My colleague went out and told them to stop and took him in. Those two petty tyrants lost their jobs. The cop was, to my surprise, trying to tell the tyrants to let him take the man and his wife in. They are lucky my colleague came by.
The man, in obvious serious distress, was having a major cardiac arrest! But no, we must do several silly steps and tests before the patient can be treated. It’s people like those nurses that are preventing people from getting much needed medical attention.”
Eyes Closed Doesn’t Mean Anything
“I had just come out of surgery. I had my gallbladder and right adrenal gland taken out, and I was hurting so bad from the surgery and had my eyes closed, and of course, I was crying.

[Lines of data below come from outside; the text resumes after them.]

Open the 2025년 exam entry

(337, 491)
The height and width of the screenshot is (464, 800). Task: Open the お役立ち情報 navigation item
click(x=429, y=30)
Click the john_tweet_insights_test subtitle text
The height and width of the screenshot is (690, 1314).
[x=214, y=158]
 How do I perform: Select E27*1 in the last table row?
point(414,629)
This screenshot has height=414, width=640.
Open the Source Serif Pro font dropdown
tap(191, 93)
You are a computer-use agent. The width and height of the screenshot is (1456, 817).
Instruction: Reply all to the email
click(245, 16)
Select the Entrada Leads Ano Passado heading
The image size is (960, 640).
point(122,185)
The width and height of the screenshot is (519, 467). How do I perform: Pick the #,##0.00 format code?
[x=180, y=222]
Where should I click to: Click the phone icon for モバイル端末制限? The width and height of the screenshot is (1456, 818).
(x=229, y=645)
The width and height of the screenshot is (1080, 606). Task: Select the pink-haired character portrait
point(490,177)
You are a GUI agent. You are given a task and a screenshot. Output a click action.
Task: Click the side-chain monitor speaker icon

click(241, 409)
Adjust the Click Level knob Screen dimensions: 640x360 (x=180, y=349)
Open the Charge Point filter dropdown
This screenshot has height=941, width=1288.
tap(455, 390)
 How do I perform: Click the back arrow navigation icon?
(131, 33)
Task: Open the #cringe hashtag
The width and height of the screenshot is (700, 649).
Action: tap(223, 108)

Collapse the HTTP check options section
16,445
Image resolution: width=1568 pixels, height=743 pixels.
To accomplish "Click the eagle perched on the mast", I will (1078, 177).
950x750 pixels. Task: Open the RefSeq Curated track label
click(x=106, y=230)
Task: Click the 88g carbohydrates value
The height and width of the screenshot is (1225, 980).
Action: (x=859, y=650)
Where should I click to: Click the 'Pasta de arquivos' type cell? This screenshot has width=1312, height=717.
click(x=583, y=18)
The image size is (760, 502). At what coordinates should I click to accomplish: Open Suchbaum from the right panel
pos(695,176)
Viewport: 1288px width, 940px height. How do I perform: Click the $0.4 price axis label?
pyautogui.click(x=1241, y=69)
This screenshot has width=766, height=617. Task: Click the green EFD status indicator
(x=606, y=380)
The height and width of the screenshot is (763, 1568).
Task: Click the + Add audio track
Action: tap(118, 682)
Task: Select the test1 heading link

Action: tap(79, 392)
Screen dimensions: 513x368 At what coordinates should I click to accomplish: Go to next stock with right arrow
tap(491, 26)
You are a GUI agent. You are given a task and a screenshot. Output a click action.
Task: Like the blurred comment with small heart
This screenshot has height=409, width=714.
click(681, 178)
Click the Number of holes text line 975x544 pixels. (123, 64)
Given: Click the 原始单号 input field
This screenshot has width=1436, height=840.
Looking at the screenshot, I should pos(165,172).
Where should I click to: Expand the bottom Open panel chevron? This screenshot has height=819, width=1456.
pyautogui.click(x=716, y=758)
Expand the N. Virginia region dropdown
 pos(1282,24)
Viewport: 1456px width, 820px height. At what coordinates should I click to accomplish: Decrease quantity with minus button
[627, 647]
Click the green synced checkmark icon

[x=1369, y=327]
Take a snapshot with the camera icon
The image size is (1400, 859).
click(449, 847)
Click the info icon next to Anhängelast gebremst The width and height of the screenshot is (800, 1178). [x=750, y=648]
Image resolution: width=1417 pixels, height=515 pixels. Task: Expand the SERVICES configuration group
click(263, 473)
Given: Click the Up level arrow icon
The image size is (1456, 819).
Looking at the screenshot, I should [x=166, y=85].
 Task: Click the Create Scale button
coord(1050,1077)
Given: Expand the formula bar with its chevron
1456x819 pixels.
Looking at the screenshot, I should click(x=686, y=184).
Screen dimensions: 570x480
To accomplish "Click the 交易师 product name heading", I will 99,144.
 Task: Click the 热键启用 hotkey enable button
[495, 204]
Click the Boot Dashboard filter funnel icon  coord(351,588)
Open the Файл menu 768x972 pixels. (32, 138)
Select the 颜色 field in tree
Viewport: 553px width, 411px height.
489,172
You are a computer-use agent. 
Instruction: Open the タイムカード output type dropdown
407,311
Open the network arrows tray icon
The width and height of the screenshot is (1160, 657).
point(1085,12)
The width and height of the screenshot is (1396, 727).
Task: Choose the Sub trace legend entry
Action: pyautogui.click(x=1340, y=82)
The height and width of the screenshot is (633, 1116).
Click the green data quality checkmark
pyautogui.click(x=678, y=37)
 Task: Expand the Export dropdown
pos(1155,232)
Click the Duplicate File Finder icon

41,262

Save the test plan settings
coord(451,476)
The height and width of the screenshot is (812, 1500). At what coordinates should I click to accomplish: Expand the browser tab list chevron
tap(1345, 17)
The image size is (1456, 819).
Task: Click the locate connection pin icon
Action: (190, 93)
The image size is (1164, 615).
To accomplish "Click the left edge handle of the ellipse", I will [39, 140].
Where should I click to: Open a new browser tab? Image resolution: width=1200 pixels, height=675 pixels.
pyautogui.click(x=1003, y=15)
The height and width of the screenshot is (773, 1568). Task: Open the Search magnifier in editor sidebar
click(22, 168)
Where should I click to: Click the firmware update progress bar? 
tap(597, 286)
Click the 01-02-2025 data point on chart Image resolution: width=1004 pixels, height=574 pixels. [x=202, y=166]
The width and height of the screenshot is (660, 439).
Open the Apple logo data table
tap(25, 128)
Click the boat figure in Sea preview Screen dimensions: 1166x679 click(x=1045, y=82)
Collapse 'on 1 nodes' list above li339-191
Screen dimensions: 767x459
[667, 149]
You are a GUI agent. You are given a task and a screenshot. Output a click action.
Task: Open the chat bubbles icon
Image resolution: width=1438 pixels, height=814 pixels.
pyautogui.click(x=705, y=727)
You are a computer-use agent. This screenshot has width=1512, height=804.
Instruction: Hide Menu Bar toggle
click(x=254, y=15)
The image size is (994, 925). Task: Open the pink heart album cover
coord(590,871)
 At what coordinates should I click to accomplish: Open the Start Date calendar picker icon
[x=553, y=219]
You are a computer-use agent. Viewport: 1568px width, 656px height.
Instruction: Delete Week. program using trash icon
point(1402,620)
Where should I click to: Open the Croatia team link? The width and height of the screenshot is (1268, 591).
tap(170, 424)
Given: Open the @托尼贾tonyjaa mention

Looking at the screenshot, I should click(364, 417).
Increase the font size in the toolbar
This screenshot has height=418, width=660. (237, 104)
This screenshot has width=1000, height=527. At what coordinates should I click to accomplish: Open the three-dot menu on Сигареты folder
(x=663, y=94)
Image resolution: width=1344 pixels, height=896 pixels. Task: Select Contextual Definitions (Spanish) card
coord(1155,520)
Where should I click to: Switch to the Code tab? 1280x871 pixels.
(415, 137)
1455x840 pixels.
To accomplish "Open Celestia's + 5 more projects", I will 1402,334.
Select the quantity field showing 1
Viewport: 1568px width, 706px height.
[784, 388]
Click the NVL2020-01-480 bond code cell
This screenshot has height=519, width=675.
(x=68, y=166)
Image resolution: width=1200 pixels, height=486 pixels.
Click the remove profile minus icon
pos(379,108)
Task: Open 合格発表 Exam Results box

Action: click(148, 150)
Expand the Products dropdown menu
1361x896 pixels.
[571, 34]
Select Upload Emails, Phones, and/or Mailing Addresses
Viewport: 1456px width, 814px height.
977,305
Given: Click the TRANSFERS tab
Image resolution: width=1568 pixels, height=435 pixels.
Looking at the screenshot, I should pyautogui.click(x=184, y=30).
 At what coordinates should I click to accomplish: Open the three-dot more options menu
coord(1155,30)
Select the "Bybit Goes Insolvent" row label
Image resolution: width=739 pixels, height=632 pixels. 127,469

They asked what was wrong. I told them I was hurting. They said I must not be hurting that bad because my eyes were closed.
I told the nurse that just because my eyes were closed doesn’t mean anything. I advised her that I just came out of surgery and am groggy and want to sleep but can’t because I am hurting so bad.”
“I Was Astonished At How Often It Happens”
“I had to stay in the hospital once. And I have a wheat sensitivity. I had to explain to multiple nurses that bread, muffins, and cookies all had wheat in them and I couldn’t eat them. I even had my allergies in my chart and the allergy bracelet on. I also had one of the nurses not understand the term ‘grains.’
I wasn’t really astonished the first time this happened as nursing is a hard and stressful job, but I was astonished at how often it happened.”
“A few years ago, I felt a very sharp pin-point pain in my abdomen. It got worse over the course of the day so I went to the local hospital. The surgeon who saw me started prodding and poking, as they do. At one point I winced.
She asked if that was where the pain was. I said, ‘No, it’s just that you pressed my solar plexus.’
She looked surprised and said that the solar plexus was in the back. Luckily, I didn’t go under her knife that day.”
“Still Mad At Her Ageist Attitude”
“Last year, I was having great trouble with my hip and back. I also had a condition called drop foot which caused me to fall repeatedly. I went to the doctor and she just said to either take some substance or use a cane. Because of my age (66), she saw no need to do anything to be proactive and keep me active.
I walk three miles a day to keep my blood sugar in check (diabetic) and keep depression at bay. I’m still mad at her ageist attitude.”
He Couldn’t Endorse That
“My doctor was congratulating me for dropping my cholesterol fifty points and my triglycerides almost off the lower end of the scale. He told me whatever it was I was doing, I needed to keep doing it.
I said I eat a low-carb, high-fat diet. He looked at me and said he couldn’t endorse a high-fat diet.”
“I Wrote Off Anything He Said”
“I had all my wisdom teeth removed at once when I was about 18. In a follow-up, the surgeon asked what I’d been doing to get plenty of protein since chewing was impossible with all four quadrants healing. I’d been eating egg whites – whipping them up and essentially making meringues.
His response? ‘There is no protein in egg whites.’
Egg whites are pure protein. From that point, I wrote off anything he said.”
“Happens In Almost Every Office”
“My issue is more of what they DON’T say. The clerk takes my heart rate, blood pressure, O2, blood sugar, etc, and writes them down on the chart.
The doctor comes in for the visit. They never discuss them with me unless I ask them questions. When I do, they seem annoyed. I presume that each figure that the other has done this already.
This even goes for when the readings are out of range. It happens in almost every office I visit, so changing doctors is not an option.”